Clear and Convincing Evidence is Required to Rebut a Presumption of Gift From Parent to Child

Bhagat v. Bhagat, 217 N.J. 22 (2014). A father transferred stock in a close corporation to his son. Such transfers from parent to child are generally presumed to be gifts, unless the presumption is rebutted. The issue in this appeal, which proceeded from cross-motions for summary judgment, was what level of proof is required to rebut the presumption and whether judicial estoppel applied to bar the son’s assertion that this was a gift. In a unanimous opinion by Judge Cuff, the Court ruled that judicial estoppel was unavailable, the clear and convincing standard of proof applied, and that cross-motions for summary judgment should have been denied.

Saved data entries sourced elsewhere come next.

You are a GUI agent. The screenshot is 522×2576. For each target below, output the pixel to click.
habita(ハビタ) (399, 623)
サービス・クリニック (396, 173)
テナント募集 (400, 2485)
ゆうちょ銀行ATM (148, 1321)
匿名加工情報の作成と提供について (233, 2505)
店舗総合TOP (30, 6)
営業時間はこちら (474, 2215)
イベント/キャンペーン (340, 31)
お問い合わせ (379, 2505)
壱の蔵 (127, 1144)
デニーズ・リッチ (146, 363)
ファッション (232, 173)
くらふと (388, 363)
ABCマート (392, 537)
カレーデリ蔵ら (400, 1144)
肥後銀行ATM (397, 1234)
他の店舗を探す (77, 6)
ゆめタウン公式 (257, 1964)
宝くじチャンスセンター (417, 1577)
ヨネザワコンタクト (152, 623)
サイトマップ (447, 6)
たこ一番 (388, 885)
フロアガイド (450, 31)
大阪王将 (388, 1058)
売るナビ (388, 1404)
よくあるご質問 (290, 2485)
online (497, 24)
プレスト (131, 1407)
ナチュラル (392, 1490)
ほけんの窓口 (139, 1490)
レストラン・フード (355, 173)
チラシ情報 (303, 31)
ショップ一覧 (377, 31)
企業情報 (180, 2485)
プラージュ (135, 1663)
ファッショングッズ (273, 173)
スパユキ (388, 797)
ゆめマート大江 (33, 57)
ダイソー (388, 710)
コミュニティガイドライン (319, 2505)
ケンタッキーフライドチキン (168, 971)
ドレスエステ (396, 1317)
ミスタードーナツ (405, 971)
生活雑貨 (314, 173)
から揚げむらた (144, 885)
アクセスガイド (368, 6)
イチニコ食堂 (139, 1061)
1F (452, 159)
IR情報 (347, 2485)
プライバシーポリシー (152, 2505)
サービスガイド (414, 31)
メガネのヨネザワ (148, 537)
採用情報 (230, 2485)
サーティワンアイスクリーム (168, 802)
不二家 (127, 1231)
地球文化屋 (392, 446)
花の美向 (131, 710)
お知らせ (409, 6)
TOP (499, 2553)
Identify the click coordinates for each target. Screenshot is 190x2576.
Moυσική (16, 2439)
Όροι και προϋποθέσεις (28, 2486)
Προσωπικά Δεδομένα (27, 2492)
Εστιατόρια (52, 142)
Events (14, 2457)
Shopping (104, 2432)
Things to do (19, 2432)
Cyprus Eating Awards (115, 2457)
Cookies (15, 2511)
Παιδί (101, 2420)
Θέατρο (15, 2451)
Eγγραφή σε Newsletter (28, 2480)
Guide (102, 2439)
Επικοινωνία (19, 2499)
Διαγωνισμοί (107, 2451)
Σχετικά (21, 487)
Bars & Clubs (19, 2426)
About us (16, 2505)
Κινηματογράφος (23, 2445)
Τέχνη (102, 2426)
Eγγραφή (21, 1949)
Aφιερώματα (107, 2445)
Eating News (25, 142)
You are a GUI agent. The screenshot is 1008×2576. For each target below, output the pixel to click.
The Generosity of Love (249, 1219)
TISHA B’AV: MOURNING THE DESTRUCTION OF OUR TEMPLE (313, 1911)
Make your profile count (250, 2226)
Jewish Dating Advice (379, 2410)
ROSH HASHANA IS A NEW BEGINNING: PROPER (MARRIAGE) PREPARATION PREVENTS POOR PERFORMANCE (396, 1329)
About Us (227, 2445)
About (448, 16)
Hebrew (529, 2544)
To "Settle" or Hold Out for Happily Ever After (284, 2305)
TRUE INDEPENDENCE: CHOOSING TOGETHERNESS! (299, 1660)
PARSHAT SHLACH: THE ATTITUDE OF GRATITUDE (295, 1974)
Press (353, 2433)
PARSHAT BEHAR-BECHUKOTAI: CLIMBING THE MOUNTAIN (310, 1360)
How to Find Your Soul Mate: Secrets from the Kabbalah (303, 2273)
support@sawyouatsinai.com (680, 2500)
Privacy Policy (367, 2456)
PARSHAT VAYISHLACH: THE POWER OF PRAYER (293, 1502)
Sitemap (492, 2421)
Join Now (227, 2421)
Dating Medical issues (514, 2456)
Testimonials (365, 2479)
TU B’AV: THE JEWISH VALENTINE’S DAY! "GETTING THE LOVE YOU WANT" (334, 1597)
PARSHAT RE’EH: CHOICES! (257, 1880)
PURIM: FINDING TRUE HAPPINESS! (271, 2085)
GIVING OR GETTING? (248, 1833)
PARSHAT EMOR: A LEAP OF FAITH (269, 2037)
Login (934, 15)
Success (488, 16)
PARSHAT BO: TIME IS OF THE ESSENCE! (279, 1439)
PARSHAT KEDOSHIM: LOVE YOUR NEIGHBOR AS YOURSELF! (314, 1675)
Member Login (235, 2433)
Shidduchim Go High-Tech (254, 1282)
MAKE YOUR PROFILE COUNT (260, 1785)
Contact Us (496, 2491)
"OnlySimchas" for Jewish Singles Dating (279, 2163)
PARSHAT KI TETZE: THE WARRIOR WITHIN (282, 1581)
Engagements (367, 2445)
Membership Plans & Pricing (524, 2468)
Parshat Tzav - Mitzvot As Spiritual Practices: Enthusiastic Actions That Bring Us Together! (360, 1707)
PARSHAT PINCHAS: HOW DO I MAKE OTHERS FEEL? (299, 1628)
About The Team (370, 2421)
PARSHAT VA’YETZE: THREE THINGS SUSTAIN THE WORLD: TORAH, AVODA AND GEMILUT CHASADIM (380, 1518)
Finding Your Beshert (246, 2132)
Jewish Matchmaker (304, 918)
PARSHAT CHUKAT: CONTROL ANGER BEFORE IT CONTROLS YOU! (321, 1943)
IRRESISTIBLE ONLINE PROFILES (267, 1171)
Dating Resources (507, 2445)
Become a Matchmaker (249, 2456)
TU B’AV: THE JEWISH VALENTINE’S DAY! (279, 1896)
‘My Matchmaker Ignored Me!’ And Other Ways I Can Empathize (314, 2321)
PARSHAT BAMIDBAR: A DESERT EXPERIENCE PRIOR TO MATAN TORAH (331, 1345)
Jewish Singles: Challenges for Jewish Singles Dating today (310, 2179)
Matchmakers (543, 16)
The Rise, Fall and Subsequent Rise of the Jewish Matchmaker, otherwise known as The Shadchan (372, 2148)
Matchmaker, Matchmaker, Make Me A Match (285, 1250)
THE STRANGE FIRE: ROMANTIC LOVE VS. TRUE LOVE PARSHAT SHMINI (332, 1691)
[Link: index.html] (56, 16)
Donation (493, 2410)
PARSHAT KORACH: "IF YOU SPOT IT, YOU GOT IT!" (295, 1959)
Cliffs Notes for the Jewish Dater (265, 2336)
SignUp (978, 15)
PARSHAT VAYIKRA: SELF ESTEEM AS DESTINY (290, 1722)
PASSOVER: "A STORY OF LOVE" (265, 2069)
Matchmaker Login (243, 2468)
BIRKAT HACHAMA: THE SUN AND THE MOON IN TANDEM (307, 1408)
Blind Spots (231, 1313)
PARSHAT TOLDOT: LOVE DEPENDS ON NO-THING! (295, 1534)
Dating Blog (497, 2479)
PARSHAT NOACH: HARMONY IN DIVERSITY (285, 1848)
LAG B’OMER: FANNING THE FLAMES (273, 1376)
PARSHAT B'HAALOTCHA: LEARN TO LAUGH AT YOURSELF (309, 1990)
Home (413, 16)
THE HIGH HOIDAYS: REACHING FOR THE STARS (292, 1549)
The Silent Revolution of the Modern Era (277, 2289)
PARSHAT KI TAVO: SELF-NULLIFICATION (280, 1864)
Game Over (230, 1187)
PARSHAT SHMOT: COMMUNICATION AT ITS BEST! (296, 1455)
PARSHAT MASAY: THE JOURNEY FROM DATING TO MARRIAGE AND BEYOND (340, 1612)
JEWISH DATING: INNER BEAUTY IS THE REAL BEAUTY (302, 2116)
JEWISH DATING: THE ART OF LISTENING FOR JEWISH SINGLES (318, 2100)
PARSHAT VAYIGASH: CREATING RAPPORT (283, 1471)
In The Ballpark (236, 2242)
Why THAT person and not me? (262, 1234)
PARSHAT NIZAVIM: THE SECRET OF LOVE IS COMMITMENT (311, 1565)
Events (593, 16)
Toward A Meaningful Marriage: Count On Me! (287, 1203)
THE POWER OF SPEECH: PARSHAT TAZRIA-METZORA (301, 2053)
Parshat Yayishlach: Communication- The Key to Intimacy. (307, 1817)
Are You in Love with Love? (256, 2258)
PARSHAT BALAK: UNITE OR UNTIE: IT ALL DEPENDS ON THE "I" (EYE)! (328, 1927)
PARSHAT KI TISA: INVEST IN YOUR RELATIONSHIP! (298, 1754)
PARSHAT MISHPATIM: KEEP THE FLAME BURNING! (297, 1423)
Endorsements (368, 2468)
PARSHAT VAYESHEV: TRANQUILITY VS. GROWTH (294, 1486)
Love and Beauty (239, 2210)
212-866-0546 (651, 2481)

Judge Cuff addressed the judicial estoppel issue first. In a prior intra-family lawsuit that was ultimately resolved by settlement, the son took a position that was argued to have created a judicial estoppel that barred him from asserting here that the stock was a gift. After exhaustively discussing the background principles of judicial estoppel, Judge Cuff found judicial estoppel inapplicable. “[T]he doctrine is not invoked unless a court has accepted the previously advanced inconsistent position and the party advancing the inconsistent position prevails in the earlier litigation. Stated differently, the doctrine does not apply when the matter settles prior to judgment because no court has accepted the position advanced in the earlier litigation.”

With that preliminary issue disposed of, Judge Cuff turned to the standard of proof necessary to rebut the presumption of gift. She carefully canvassed decisions going back as far as 1857, and noted that those cases endorsed a level of proof that is “convincing and leave[s] no reasonable doubt,” a test that confusingly incorporates “elements of the clear and convincing standard and the beyond a reasonable doubt standard.” Moreover, terms such as “cogent,” “certain,” and “definite” crept into the caselaw on this test as well.

Judge Cuff found that “the standard has been understood as, and should be, clear and convincing. We view the other language used in the cases as simply an attempt to describe the quality of evidence, e.g., clear, cogent, certain, and definite, that will satisfy the clear and convincing standard of proof.” The “no reasonable doubt” test, “which applies in no other civil setting in this state,” has no place in the analysis regarding rebuttal of the presumption of gift. Applying that test, the Court found material issues of fact sufficient to call for the denial of summary judgment.

This case contains an extremely useful summary of the law of gifts, a detailed discussion of judicial estoppel, and a careful explanation of the rationale for the clear and convincing standard in this particular context. It is well worth reading and absorbing.